Accumulating evidence has demonstrated that long non-coding RNAs (lncRNAs) play important roles in the pathogenesis and development of diverse types of human disorders. Cancer susceptibility candidate 9 (CASC9), a gene encoding a lncRNA, has frequently been reported to be dysregulated and has been implicated in multiple types of human malignancies. However, the biological role of lncRNA CASC9 in breast cancer (BC) remains largely unknown. The present study aimed to investigate the role of lncRNA CASC9 in BC and to elucidate the potential molecular mechanisms involved. In the present study, lncRNA CASC9 was found to be significantly upregulated in both BC tissues and cell lines.
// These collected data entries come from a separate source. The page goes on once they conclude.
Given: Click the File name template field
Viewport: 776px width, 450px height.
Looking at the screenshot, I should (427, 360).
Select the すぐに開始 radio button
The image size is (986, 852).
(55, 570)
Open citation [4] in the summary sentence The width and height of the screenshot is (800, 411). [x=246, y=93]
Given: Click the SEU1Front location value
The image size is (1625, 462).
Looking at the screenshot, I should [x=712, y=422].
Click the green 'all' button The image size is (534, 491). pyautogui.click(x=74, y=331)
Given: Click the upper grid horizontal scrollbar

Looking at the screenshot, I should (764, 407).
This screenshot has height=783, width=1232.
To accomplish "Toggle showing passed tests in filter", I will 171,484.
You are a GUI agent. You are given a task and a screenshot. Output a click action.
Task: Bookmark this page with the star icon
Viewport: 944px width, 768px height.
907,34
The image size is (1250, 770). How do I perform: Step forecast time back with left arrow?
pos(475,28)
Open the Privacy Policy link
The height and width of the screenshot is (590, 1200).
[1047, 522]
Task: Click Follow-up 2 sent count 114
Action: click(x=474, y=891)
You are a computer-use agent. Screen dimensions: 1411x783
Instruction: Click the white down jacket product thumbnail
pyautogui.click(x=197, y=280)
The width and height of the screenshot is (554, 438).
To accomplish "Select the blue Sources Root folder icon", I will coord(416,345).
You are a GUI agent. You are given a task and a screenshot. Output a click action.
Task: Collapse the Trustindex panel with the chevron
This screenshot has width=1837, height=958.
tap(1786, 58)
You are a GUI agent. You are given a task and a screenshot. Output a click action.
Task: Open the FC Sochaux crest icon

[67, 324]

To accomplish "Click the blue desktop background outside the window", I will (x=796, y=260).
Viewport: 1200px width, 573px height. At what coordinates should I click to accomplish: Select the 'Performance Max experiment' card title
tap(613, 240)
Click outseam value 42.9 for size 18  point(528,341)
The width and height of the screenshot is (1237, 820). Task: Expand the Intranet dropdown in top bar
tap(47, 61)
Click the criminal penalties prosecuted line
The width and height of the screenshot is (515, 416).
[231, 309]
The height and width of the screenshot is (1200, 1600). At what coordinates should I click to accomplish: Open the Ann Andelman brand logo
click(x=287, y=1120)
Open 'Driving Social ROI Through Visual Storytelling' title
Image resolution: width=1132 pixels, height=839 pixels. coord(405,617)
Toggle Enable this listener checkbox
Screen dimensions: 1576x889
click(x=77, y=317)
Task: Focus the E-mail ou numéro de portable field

Furthermore, functional analyses revealed that lncRNA CASC9 accelerated BC cell proliferation, promoted cell cycle progression and suppressed cell apoptosis. Moreover, mechanical experiments demonstrated that lncRNA CASC9 positively regulated checkpoint kinase 1 (CHK1) by competitively binding to the miR-195/497 cluster in BC cells. Additionally, the knockdown of lncRNA CASC9 was observed to suppress breast tumor growth
in vivo
. Taken together, the results of this study indicate that lncRNA CASC9 plays an oncogenic role in BC through sponging the miR-195/497 cluster, and that lncRNA CASC9 may be used as a novel therapeutic target and as a potential diagnostic marker for BC.